DATA EXCERPTS below:
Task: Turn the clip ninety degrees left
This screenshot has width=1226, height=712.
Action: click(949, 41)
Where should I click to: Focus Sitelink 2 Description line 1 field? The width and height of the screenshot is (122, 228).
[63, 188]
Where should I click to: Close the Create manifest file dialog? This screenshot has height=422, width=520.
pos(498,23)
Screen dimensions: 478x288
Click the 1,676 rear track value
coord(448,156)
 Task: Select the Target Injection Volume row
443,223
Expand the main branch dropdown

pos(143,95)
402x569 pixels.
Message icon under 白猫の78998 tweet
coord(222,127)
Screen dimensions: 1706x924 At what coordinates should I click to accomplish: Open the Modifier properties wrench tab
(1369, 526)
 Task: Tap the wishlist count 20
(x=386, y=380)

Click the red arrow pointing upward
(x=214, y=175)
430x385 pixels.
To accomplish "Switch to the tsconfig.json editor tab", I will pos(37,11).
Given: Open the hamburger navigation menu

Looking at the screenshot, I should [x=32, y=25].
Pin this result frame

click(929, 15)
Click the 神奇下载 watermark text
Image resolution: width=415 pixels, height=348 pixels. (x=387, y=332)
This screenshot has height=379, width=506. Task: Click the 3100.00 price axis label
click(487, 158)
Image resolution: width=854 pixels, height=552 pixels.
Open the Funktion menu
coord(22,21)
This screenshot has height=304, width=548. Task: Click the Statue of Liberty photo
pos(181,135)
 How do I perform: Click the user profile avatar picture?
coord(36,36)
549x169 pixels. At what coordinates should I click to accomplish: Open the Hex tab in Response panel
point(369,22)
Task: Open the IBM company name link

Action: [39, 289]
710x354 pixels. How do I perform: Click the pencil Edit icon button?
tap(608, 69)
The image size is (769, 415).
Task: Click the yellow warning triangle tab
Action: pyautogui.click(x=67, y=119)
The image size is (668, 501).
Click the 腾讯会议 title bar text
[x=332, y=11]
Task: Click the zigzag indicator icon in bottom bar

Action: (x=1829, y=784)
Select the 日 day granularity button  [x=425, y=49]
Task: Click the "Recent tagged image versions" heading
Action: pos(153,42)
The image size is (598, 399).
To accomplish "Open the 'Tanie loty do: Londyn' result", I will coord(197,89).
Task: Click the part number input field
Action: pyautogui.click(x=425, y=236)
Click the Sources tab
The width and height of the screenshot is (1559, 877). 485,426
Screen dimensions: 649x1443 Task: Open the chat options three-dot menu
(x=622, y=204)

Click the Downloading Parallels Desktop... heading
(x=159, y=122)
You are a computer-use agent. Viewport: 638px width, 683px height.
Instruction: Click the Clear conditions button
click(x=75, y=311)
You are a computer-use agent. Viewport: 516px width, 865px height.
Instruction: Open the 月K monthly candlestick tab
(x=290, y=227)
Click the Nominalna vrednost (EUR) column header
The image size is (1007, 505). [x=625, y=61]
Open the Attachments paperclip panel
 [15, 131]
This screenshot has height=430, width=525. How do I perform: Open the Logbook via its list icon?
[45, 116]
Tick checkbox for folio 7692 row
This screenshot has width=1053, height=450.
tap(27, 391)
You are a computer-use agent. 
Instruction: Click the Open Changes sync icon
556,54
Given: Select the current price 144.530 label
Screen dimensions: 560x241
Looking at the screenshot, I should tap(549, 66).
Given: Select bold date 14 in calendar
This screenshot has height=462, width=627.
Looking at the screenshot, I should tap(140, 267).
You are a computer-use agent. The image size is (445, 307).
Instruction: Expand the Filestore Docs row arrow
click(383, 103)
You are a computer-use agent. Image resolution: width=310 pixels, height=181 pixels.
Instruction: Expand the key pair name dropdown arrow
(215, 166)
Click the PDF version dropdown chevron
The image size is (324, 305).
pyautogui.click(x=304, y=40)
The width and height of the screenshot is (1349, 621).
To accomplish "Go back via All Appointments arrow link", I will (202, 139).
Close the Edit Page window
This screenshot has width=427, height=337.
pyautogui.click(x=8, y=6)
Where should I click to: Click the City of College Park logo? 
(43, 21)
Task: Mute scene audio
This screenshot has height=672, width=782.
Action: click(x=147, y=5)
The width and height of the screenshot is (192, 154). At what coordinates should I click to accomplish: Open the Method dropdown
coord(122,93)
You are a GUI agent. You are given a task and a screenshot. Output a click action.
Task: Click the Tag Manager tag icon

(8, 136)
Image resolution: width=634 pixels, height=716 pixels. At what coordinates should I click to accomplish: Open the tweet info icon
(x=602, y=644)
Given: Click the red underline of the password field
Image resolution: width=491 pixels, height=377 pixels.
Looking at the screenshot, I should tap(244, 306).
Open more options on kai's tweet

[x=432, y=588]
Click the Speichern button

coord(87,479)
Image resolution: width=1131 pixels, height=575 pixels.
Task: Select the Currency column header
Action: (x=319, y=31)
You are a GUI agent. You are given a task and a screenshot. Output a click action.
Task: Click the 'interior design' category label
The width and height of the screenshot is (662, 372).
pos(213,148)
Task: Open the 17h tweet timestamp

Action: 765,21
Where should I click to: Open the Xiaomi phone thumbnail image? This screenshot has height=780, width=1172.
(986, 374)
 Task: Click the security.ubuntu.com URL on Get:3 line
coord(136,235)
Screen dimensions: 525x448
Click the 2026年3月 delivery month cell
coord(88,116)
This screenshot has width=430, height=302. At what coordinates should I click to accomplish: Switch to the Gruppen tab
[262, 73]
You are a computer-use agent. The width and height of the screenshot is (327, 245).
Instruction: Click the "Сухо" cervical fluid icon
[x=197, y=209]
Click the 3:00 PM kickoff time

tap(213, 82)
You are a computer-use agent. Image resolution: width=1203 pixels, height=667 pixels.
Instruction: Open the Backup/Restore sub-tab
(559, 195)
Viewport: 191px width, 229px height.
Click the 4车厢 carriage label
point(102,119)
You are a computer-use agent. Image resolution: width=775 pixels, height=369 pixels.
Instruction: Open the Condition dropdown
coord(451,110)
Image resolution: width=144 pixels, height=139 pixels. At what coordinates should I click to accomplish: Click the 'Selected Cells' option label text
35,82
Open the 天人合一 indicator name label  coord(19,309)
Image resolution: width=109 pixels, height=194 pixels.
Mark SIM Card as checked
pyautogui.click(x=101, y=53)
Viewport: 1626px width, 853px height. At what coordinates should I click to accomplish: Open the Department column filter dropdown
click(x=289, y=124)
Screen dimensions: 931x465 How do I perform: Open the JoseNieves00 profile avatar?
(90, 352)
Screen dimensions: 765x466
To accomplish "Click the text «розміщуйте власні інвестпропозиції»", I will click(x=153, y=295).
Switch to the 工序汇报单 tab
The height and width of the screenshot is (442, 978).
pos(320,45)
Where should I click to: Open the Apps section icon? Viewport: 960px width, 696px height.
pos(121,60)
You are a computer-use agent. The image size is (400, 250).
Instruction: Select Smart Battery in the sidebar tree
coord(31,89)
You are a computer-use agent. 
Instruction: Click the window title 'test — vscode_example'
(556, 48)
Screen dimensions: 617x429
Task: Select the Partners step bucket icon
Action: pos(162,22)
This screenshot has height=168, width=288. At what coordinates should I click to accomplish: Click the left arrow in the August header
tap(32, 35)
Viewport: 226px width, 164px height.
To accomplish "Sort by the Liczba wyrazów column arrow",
End of DATA EXCERPTS.
» WHAT THIS TASK INVOLVES: Copy out the whole listing exactly as given.

» OUTPUT BELOW:
Task: Turn the clip ninety degrees left
This screenshot has width=1226, height=712.
Action: click(949, 41)
Where should I click to: Focus Sitelink 2 Description line 1 field? The width and height of the screenshot is (122, 228).
[63, 188]
Where should I click to: Close the Create manifest file dialog? This screenshot has height=422, width=520.
pos(498,23)
Screen dimensions: 478x288
Click the 1,676 rear track value
coord(448,156)
 Task: Select the Target Injection Volume row
443,223
Expand the main branch dropdown

pos(143,95)
402x569 pixels.
Message icon under 白猫の78998 tweet
coord(222,127)
Screen dimensions: 1706x924 At what coordinates should I click to accomplish: Open the Modifier properties wrench tab
(1369, 526)
 Task: Tap the wishlist count 20
(x=386, y=380)

Click the red arrow pointing upward
(x=214, y=175)
430x385 pixels.
To accomplish "Switch to the tsconfig.json editor tab", I will pos(37,11).
Given: Open the hamburger navigation menu

Looking at the screenshot, I should [x=32, y=25].
Pin this result frame

click(929, 15)
Click the 神奇下载 watermark text
Image resolution: width=415 pixels, height=348 pixels. (x=387, y=332)
This screenshot has height=379, width=506. Task: Click the 3100.00 price axis label
click(487, 158)
Image resolution: width=854 pixels, height=552 pixels.
Open the Funktion menu
coord(22,21)
This screenshot has height=304, width=548. Task: Click the Statue of Liberty photo
pos(181,135)
 How do I perform: Click the user profile avatar picture?
coord(36,36)
549x169 pixels. At what coordinates should I click to accomplish: Open the Hex tab in Response panel
point(369,22)
Task: Open the IBM company name link

Action: [39, 289]
710x354 pixels. How do I perform: Click the pencil Edit icon button?
tap(608, 69)
The image size is (769, 415).
Task: Click the yellow warning triangle tab
Action: pyautogui.click(x=67, y=119)
The image size is (668, 501).
Click the 腾讯会议 title bar text
[x=332, y=11]
Task: Click the zigzag indicator icon in bottom bar

Action: (x=1829, y=784)
Select the 日 day granularity button  [x=425, y=49]
Task: Click the "Recent tagged image versions" heading
Action: pos(153,42)
The image size is (598, 399).
To accomplish "Open the 'Tanie loty do: Londyn' result", I will coord(197,89).
Task: Click the part number input field
Action: pyautogui.click(x=425, y=236)
Click the Sources tab
The width and height of the screenshot is (1559, 877). 485,426
Screen dimensions: 649x1443 Task: Open the chat options three-dot menu
(x=622, y=204)

Click the Downloading Parallels Desktop... heading
(x=159, y=122)
You are a computer-use agent. Viewport: 638px width, 683px height.
Instruction: Click the Clear conditions button
click(x=75, y=311)
You are a computer-use agent. Viewport: 516px width, 865px height.
Instruction: Open the 月K monthly candlestick tab
(x=290, y=227)
Click the Nominalna vrednost (EUR) column header
The image size is (1007, 505). [x=625, y=61]
Open the Attachments paperclip panel
 [15, 131]
This screenshot has height=430, width=525. How do I perform: Open the Logbook via its list icon?
[45, 116]
Tick checkbox for folio 7692 row
This screenshot has width=1053, height=450.
tap(27, 391)
You are a computer-use agent. 
Instruction: Click the Open Changes sync icon
556,54
Given: Select the current price 144.530 label
Screen dimensions: 560x241
Looking at the screenshot, I should tap(549, 66).
Given: Select bold date 14 in calendar
This screenshot has height=462, width=627.
Looking at the screenshot, I should tap(140, 267).
You are a computer-use agent. The image size is (445, 307).
Instruction: Expand the Filestore Docs row arrow
click(383, 103)
You are a computer-use agent. Image resolution: width=310 pixels, height=181 pixels.
Instruction: Expand the key pair name dropdown arrow
(215, 166)
Click the PDF version dropdown chevron
The image size is (324, 305).
pyautogui.click(x=304, y=40)
The width and height of the screenshot is (1349, 621).
To accomplish "Go back via All Appointments arrow link", I will (202, 139).
Close the Edit Page window
This screenshot has width=427, height=337.
pyautogui.click(x=8, y=6)
Where should I click to: Click the City of College Park logo? 
(43, 21)
Task: Mute scene audio
This screenshot has height=672, width=782.
Action: click(x=147, y=5)
The width and height of the screenshot is (192, 154). At what coordinates should I click to accomplish: Open the Method dropdown
coord(122,93)
You are a GUI agent. You are given a task and a screenshot. Output a click action.
Task: Click the Tag Manager tag icon

(8, 136)
Image resolution: width=634 pixels, height=716 pixels. At what coordinates should I click to accomplish: Open the tweet info icon
(x=602, y=644)
Given: Click the red underline of the password field
Image resolution: width=491 pixels, height=377 pixels.
Looking at the screenshot, I should tap(244, 306).
Open more options on kai's tweet

[x=432, y=588]
Click the Speichern button

coord(87,479)
Image resolution: width=1131 pixels, height=575 pixels.
Task: Select the Currency column header
Action: (x=319, y=31)
You are a GUI agent. You are given a task and a screenshot. Output a click action.
Task: Click the 'interior design' category label
The width and height of the screenshot is (662, 372).
pos(213,148)
Task: Open the 17h tweet timestamp

Action: 765,21
Where should I click to: Open the Xiaomi phone thumbnail image? This screenshot has height=780, width=1172.
(986, 374)
 Task: Click the security.ubuntu.com URL on Get:3 line
coord(136,235)
Screen dimensions: 525x448
Click the 2026年3月 delivery month cell
coord(88,116)
This screenshot has width=430, height=302. At what coordinates should I click to accomplish: Switch to the Gruppen tab
[262, 73]
You are a computer-use agent. The width and height of the screenshot is (327, 245).
Instruction: Click the "Сухо" cervical fluid icon
[x=197, y=209]
Click the 3:00 PM kickoff time

tap(213, 82)
You are a computer-use agent. Image resolution: width=1203 pixels, height=667 pixels.
Instruction: Open the Backup/Restore sub-tab
(559, 195)
Viewport: 191px width, 229px height.
Click the 4车厢 carriage label
point(102,119)
You are a computer-use agent. Image resolution: width=775 pixels, height=369 pixels.
Instruction: Open the Condition dropdown
coord(451,110)
Image resolution: width=144 pixels, height=139 pixels. At what coordinates should I click to accomplish: Click the 'Selected Cells' option label text
35,82
Open the 天人合一 indicator name label  coord(19,309)
Image resolution: width=109 pixels, height=194 pixels.
Mark SIM Card as checked
pyautogui.click(x=101, y=53)
Viewport: 1626px width, 853px height. At what coordinates should I click to accomplish: Open the Department column filter dropdown
click(x=289, y=124)
Screen dimensions: 931x465 How do I perform: Open the JoseNieves00 profile avatar?
(90, 352)
Screen dimensions: 765x466
To accomplish "Click the text «розміщуйте власні інвестпропозиції»", I will click(x=153, y=295).
Switch to the 工序汇报单 tab
The height and width of the screenshot is (442, 978).
pos(320,45)
Where should I click to: Open the Apps section icon? Viewport: 960px width, 696px height.
pos(121,60)
You are a computer-use agent. The image size is (400, 250).
Instruction: Select Smart Battery in the sidebar tree
coord(31,89)
You are a computer-use agent. 
Instruction: Click the window title 'test — vscode_example'
(556, 48)
Screen dimensions: 617x429
Task: Select the Partners step bucket icon
Action: pos(162,22)
This screenshot has height=168, width=288. At what coordinates should I click to accomplish: Click the left arrow in the August header
tap(32, 35)
Viewport: 226px width, 164px height.
To accomplish "Sort by the Liczba wyrazów column arrow",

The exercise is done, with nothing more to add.